Understanding when to use each tool will help you write more efficient code:

Use sqlite3 directly when:

  • Performing complex SQL operations (joins, aggregations, subqueries)
  • Working with large datasets that don’t fit in memory
  • You need precise control over transactions and commits
  • Creating or modifying database schema (tables, indexes, constraints)
  • The data will remain in the database without further analysis

Use pandas when:

  • You need to perform complex data analysis or visualization
  • Applying statistical operations or transformations
  • Cleaning and reshaping data
  • Integrating database data with other data sources
  • The dataset is small to medium-sized and fits in memory

Best Practice: Use sqlite3 to filter and join data in the database, then load the results into pandas for analysis. This leverages the strengths of both tools!

Warning

We have created a new repo for Class 19 and 20 exercises and studios. Please fork this repo to your Github account, and then clone it to your local device

Class 19 and 20 Exercise Studio Repo

The examples below can be found at data-analysis-projects-class-19-and-20/class-20/python-db-walkthrough.ipynb

sqlite3 with Python

sqlite3 works in conjunction with python by allowing the user to establish a connection to a file located on your machine. You can then reference the connection variable to begin executing sql commands.

The basic syntax is as follows:

import sqlite3

# If the 'Movies.db` database does not already exist, sqlite3 will create one!
movies_db = sqlite3.connect('Movies.db') # connect to database
Note

If we were to print the connection_variable we would see the following output:

<sqlite3.Connection object at 0x7334db1d3940> # the 0x7334db1d3940 portion will vary

This shows that a sqlite3.Connection object was created and can now be referenced using the movies_db variable.

Cursor Objects

Now that we have established a connection to the database we need a way to execute commands. The cursor object is a database cursor which allows us to do so.

We can create a new cursor object by referencing the cursor function and storing it within a variable:

# variable named "cur" that references the connection object:
cur = movies_db.cursor()

The basic syntax for executing a command with the cursor object is as follows:

cur.execute("SQL statement")

Using Context Managers

A better practice for managing database connections is to use Python’s context manager pattern with the with statement.

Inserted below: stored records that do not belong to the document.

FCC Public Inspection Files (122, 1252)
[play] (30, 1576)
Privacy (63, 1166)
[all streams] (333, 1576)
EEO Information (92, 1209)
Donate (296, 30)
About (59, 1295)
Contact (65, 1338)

This ensures that connections are properly closed even if an error occurs:

Example
import sqlite3

# Using a context manager - connection closes automatically
with sqlite3.connect('Movies.db') as movies_db:
    cur = movies_db.cursor()
    cur.execute("SELECT * FROM movies")
    results = cur.fetchall()
    print(results)
# Connection is automatically closed here

This pattern is especially useful when performing multiple operations, as it guarantees proper cleanup.

Creating a table

cur.execute("CREATE TABLE table_name (column DATA TYPE, column DATA TYPE, etc..)")
Note

You can find a list of SQLite data types here: Data Types in SQLite .

Insert Table Values

cur.execute("INSERT INTO table_name (column1, column2) VALUES ('value-one', 'value-two')")
# Commit the changes to save them to the database
movies_db.commit()

Reading Data

There are a couple strategies that you can use to read data from your database. Since the cursor object is an iterator in and of itself, you can iterate over the cursor object to fetch data.

Example
# For loop to iterate over cursor object
for row in cur.execute("SELECT column FROM table_name"):
    print(row)

The above for loop will return all rows within the specified column inside of the SELECT statement. You could also pass the * flag to return all values from all rows within the database.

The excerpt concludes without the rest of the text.